= Reuben Muoka =

Nigeria Journalist

Reuben Muoka is a former Communication Editor of Vanguard Newspaper, an ex-deputy general manager of Nigeria First Mobile Telephone Operator (MTS First Wireless) and currently the director of public affairs of Nigerian Communications Commission.

== Education ==
Muoka obtained his first degree in Performing Arts from University of Ilorin. He moved to University of Lagos for his master's degree in Mass Communication where he specialises in Public Relations and Advertising.

== Career in NCC ==
Muoka became part of the  Nigerian Communication Commission in 2007 as a Principal Manager and was assigned to a Public Affairs Department where he was the head of Media and Public Relations Unit. In 2010, he became as assistant director and in 2015, he became a deputy director assigned to head the re-engineered Public Relations Unit of PAD. In 2017, he was moved to the department of Policy, Competition and Economic Analysis in order to head the Economic Analysis unit of department.
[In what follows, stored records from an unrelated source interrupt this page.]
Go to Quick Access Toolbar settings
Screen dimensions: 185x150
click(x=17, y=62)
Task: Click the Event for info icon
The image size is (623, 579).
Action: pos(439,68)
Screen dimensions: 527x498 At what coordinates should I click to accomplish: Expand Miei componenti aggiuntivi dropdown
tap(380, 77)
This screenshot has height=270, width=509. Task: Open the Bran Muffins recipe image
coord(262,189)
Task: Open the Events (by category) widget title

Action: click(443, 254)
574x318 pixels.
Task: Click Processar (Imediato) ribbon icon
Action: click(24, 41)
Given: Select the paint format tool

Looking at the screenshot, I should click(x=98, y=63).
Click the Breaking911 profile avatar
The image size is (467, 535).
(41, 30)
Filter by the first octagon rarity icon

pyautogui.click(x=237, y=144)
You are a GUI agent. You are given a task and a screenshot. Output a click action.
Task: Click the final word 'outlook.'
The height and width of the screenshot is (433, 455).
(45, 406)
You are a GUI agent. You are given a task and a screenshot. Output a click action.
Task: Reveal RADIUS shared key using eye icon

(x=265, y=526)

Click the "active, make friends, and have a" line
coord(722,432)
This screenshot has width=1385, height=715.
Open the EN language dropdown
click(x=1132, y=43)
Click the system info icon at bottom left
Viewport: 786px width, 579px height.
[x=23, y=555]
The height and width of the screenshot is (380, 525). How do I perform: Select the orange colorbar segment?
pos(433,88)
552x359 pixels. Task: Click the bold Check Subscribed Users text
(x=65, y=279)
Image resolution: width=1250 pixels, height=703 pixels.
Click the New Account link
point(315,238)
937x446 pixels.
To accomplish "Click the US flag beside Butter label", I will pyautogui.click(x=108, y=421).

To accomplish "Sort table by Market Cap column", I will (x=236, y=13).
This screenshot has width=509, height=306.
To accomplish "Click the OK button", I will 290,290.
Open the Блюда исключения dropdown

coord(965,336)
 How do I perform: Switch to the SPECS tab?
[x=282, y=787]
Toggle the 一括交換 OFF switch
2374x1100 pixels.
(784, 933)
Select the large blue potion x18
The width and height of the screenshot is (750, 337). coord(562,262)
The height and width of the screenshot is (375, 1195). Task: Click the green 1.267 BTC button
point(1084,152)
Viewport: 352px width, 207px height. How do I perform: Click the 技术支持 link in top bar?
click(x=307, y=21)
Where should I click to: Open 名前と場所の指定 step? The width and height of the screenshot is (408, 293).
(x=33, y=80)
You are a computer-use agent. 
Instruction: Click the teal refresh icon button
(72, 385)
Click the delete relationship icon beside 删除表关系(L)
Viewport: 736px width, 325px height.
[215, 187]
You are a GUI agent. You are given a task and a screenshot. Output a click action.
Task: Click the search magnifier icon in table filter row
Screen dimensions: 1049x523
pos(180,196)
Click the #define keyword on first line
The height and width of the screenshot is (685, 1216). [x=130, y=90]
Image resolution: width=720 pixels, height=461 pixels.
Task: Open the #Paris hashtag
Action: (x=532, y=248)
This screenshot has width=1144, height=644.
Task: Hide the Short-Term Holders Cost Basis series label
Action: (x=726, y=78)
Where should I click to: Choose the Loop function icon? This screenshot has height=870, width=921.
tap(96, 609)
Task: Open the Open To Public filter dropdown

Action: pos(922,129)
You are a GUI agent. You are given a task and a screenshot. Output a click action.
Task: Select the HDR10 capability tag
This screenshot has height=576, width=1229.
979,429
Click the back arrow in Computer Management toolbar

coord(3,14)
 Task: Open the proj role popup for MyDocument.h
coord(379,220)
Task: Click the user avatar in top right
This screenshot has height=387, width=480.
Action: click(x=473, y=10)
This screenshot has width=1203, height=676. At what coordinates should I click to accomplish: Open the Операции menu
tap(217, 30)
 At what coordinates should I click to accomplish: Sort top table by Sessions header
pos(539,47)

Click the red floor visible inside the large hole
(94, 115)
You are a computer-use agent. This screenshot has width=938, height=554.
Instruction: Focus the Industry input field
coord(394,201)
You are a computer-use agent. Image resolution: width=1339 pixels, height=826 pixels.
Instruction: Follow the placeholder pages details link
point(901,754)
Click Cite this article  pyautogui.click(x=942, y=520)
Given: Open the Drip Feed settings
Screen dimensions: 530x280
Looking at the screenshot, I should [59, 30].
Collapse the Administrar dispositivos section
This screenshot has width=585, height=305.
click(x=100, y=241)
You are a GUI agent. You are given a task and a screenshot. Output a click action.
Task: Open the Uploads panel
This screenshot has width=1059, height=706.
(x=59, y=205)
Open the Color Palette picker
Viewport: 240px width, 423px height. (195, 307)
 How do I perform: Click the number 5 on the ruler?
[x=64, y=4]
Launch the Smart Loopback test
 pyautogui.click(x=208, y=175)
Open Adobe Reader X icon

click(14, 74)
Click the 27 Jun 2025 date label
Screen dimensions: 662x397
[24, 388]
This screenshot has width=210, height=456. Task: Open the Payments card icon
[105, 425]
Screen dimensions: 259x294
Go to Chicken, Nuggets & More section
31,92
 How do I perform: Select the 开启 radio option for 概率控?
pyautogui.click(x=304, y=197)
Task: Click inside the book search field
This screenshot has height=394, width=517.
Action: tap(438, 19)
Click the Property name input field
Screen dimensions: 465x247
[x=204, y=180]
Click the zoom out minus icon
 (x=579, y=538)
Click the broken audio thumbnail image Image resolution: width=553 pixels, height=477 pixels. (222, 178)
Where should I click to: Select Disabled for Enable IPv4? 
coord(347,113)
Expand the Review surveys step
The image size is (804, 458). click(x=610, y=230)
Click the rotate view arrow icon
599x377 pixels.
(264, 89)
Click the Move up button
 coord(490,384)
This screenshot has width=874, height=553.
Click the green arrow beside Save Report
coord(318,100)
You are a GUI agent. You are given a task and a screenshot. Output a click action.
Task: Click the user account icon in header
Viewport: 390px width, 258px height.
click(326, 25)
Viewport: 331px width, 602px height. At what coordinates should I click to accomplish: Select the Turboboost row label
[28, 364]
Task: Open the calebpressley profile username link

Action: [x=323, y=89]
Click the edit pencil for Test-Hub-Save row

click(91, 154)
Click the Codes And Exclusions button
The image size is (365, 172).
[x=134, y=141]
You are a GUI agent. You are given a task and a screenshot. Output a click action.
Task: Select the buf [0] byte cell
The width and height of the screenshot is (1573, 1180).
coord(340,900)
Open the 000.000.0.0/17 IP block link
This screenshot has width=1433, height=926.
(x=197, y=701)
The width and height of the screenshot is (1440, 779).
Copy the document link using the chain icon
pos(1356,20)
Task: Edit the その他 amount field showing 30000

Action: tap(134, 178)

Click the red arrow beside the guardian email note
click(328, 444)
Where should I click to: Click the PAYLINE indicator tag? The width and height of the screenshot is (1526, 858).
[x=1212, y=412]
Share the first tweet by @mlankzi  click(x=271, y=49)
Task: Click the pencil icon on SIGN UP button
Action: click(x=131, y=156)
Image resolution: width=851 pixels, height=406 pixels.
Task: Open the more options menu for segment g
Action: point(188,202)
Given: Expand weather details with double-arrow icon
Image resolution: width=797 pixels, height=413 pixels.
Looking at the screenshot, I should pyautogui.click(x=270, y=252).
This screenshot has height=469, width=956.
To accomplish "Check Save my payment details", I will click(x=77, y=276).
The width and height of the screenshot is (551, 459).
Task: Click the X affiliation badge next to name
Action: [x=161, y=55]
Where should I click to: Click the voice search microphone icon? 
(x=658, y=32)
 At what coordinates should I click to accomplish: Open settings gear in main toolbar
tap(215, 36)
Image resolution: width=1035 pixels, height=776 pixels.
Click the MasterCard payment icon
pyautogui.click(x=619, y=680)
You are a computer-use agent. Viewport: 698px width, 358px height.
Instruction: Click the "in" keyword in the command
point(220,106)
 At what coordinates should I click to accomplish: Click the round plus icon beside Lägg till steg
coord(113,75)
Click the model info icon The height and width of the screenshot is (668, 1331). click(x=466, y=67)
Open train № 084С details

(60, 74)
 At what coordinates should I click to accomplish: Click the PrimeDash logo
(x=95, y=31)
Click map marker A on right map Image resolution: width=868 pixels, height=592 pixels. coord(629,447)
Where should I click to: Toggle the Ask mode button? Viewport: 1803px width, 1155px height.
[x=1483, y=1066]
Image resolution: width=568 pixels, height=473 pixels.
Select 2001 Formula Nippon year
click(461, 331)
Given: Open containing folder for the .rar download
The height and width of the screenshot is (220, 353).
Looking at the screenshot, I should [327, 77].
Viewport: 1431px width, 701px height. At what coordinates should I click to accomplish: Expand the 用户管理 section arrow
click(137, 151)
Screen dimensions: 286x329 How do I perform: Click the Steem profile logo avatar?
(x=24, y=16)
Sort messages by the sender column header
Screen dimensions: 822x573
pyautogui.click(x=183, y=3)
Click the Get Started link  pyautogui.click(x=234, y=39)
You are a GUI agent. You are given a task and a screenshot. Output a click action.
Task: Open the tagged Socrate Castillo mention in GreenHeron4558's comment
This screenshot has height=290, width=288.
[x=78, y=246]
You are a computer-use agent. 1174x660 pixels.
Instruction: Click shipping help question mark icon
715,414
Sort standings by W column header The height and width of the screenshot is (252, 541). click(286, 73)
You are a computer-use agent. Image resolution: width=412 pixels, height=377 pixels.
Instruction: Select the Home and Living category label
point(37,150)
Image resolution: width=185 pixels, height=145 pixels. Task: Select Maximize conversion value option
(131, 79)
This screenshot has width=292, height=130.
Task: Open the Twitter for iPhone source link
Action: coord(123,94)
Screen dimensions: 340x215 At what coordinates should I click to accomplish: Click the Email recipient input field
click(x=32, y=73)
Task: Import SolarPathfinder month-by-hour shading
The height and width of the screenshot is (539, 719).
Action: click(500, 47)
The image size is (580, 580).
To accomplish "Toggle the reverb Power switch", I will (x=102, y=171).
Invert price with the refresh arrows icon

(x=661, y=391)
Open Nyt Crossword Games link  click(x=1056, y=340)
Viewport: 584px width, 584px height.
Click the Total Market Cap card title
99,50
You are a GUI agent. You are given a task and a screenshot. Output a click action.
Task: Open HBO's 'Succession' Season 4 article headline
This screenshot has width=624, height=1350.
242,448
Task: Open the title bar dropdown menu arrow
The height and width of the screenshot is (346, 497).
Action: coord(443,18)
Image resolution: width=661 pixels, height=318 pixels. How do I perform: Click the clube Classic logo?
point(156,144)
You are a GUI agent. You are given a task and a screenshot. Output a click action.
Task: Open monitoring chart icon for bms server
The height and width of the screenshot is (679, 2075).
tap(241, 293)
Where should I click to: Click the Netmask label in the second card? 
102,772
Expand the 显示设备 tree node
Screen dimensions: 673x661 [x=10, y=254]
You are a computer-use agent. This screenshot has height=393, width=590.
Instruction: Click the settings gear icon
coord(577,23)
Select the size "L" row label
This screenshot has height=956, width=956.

In 2021, he was appointed as the head of the Special Duties Department, which includes the International Relations Unit; Emergency Communication Centres Unit; the Public-Private Partnership Unit; and the Security Services Unit of the commission.

== Memberships ==
Muoka is a member of the following communication bodies; Nigeria Union of Journalists, Nigeria Institute of Public Relations and Associate Member of the Registered Practitioners of Advertising.